About 28 percent of America’s seniors live alone, and many experience social isolation—lack of regular contact with others. Unfortunately, studies by the National Center on Elder Abuse show a correlation between social isolation and elder abuse as well as a number of health issues, including poor diet, dementia, lack of exercise, high blood pressure, arthritis and depression.
Florida’s 11 Area Agencies on Aging urge local residents to take some time to connect with a senior during the holiday season – and beyond if possible.
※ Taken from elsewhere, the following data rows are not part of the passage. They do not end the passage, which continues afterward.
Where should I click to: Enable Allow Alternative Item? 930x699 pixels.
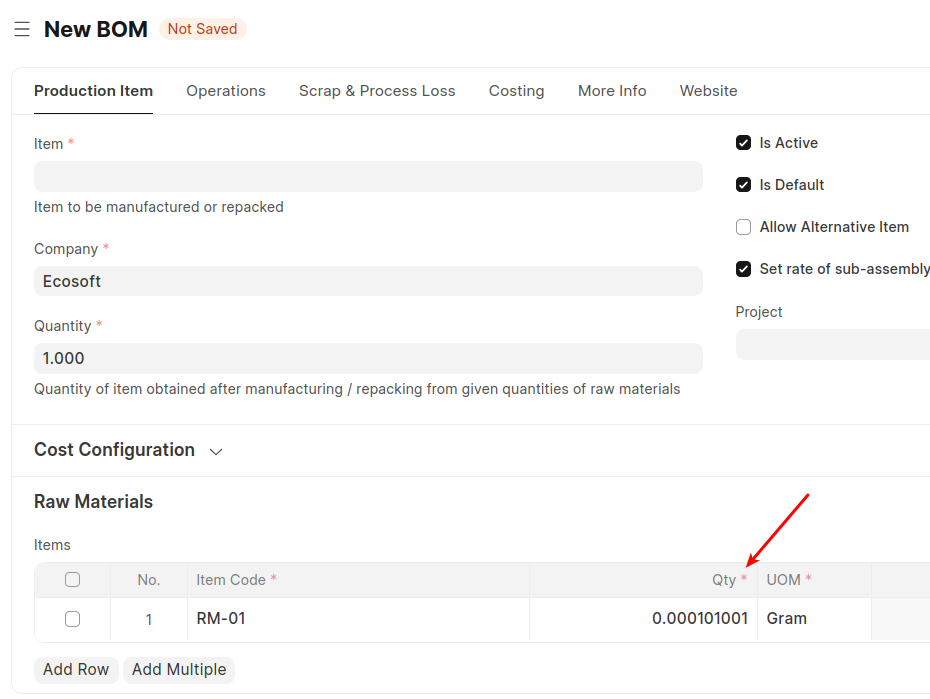(x=743, y=227)
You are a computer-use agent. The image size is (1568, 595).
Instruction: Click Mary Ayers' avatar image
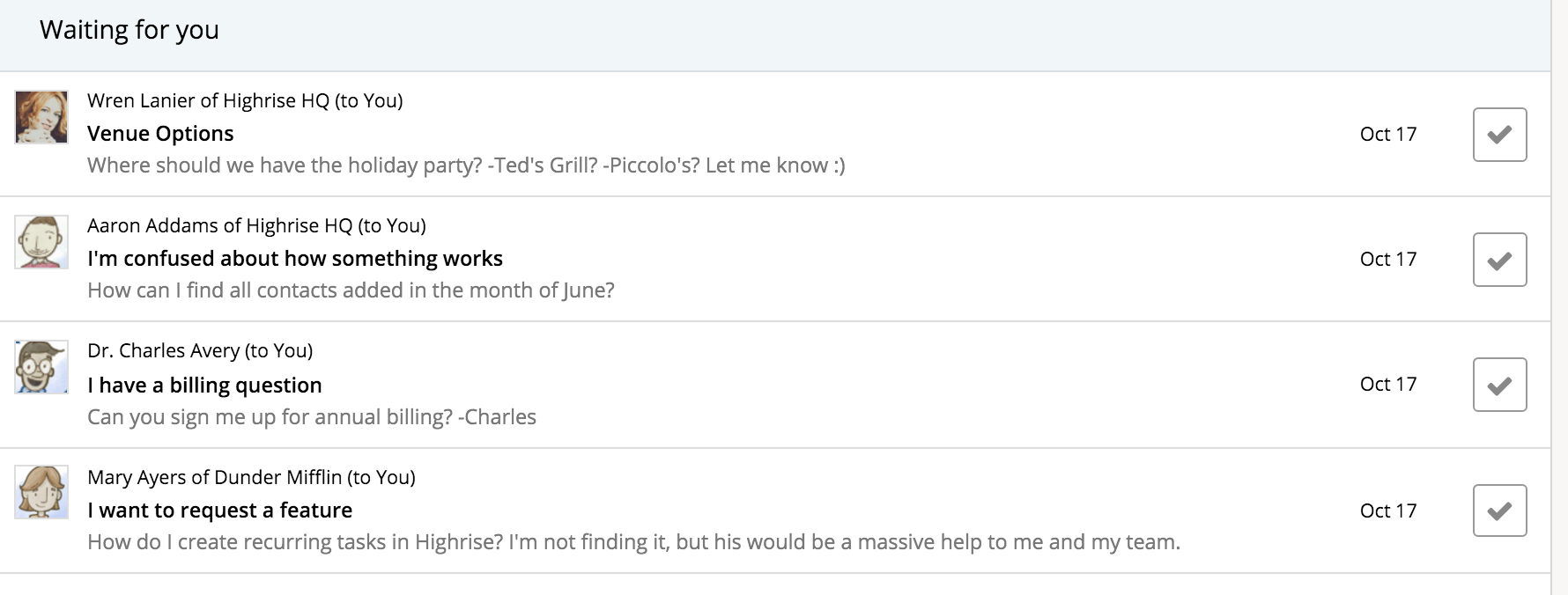point(41,493)
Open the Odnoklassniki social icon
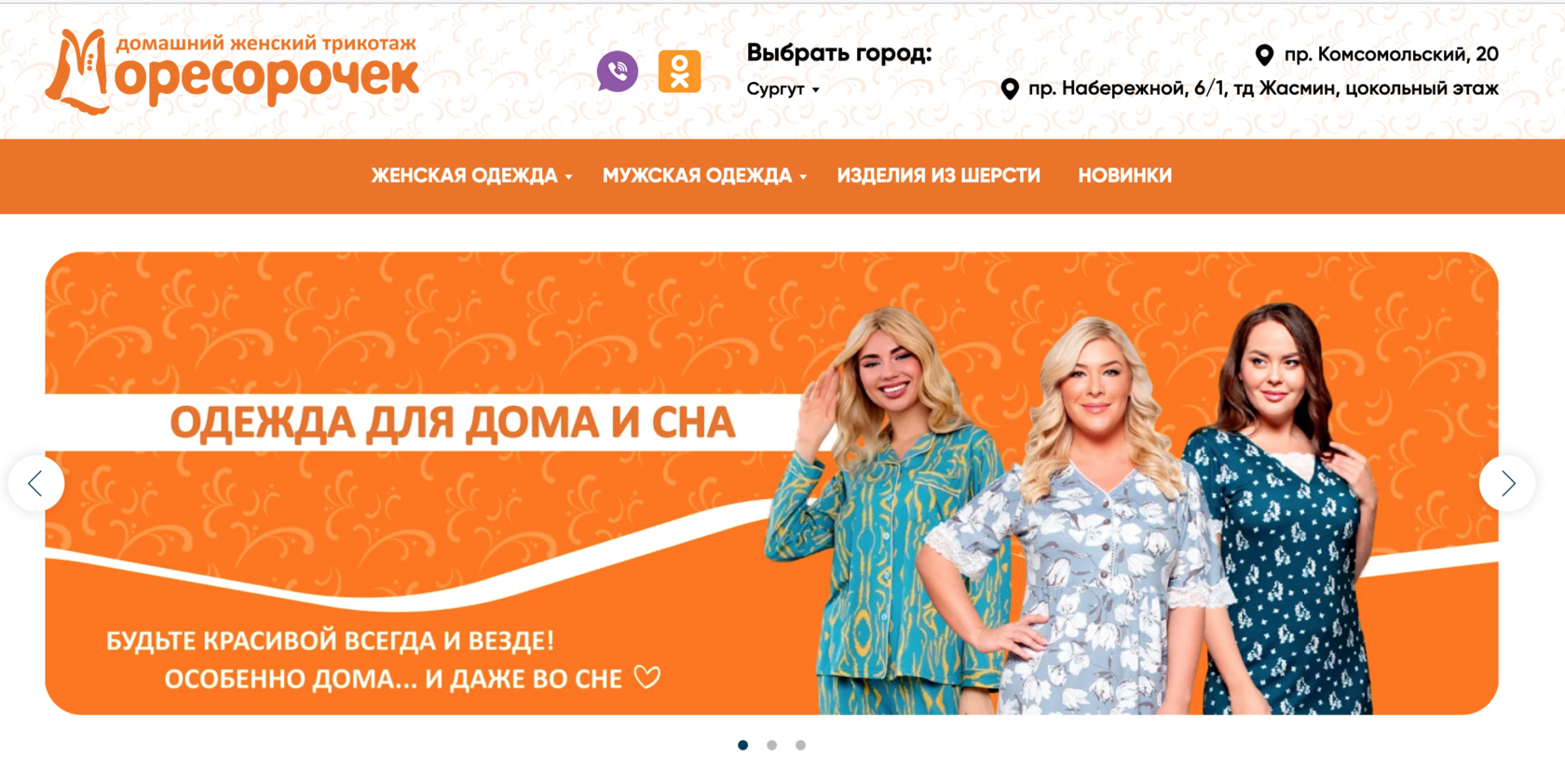This screenshot has height=784, width=1565. (679, 72)
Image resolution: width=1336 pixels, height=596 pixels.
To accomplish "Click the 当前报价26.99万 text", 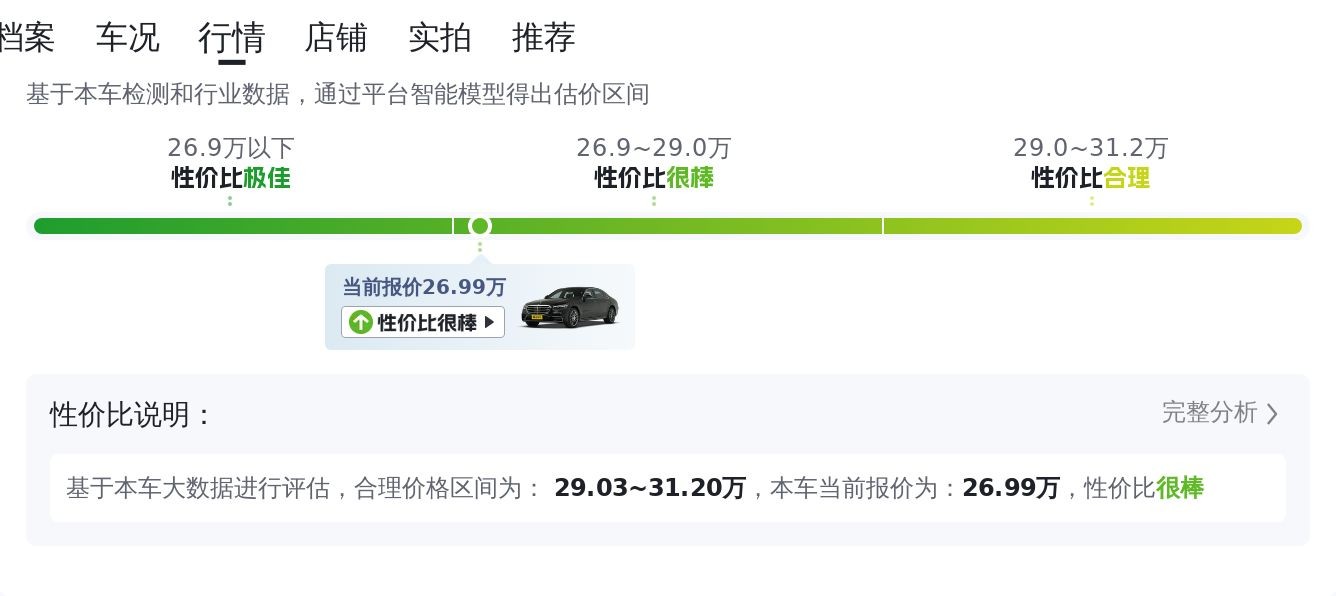I will 424,288.
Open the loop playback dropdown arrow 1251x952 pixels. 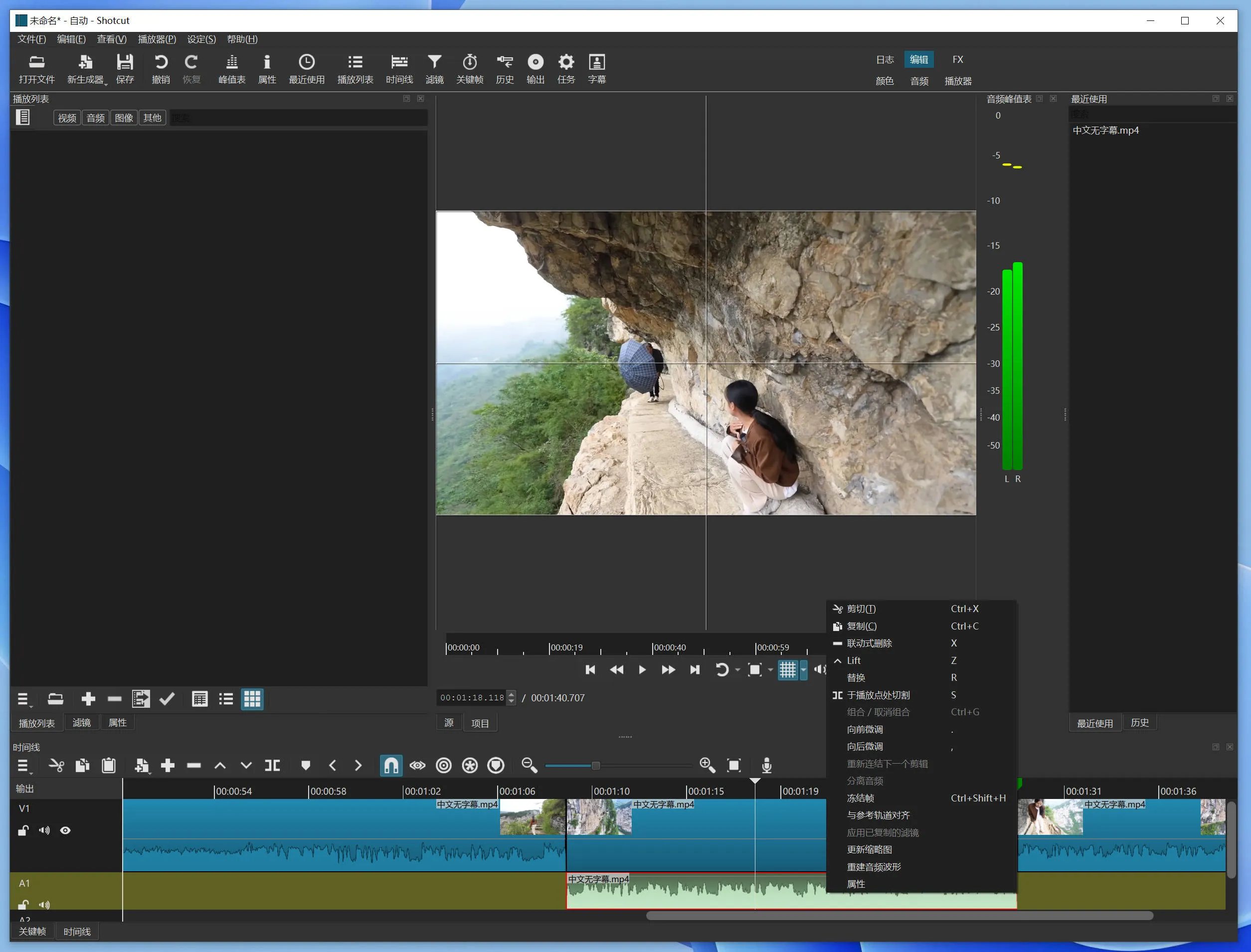[x=737, y=669]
“During the holidays, we usually reconnect with friends, family, and neighbors,” explains Sherry Young, health and wellness coordinator at the Area Agency on Aging for Southwest Florida. “But for seniors living in social isolation, the holidays can be incredibly lonely. That comes with a lot of risk for them.”
Maintaining connections with our senior loved ones and making new connections with seniors can help to ensure their well-being and protect them from abuse.
Approximately one in ten adults age 60 and over have experienced some form of elder abuse. Isolated seniors are not only more likely to fall victim to abuse, but abused
seniors are also more likely to be isolated from others, as their abusers attempt to hide the mistreatment.
Self-neglect is closely related to elder abuse, and the AARP estimates that as many as half of the cases reported to Adult Protective Services are related to self-neglect. Isolated seniors may stop maintaining personal hygiene, cease managing their finances, or even avoid seeking medical attention because they are unwilling or unable to do so on their own.
When visiting with seniors this holiday season, the Area Agencies on Aging encourage friends and relatives to be conscious of the risk factors for social isolation. These include loneliness, chronic health problems, lack of transportation, recent changes in residence, and critical life transitions (such as retirement or the loss of a partner). Seniors age 80 or
over are particularly susceptible to social isolation.
People with concerns about an isolated senior are encouraged to call Florida’s Department of Elder Affairs Helpline at 1-800-96 ELDER (1-800-963-5337). The department partners with the 11 Area Agencies on Aging throughout the state. Helpline specialists can provide information about meal programs, volunteer opportunities, fitness classes, and services that provide home care for seniors. The Helpline can also screen adults 60 and over for government-funded services.
Anyone who suspects elder abuse or self-neglect is urged to call the Florida Department of Children and Families’ Florida Abuse Hotline at 800-962-2873 (800-96-ABUSE).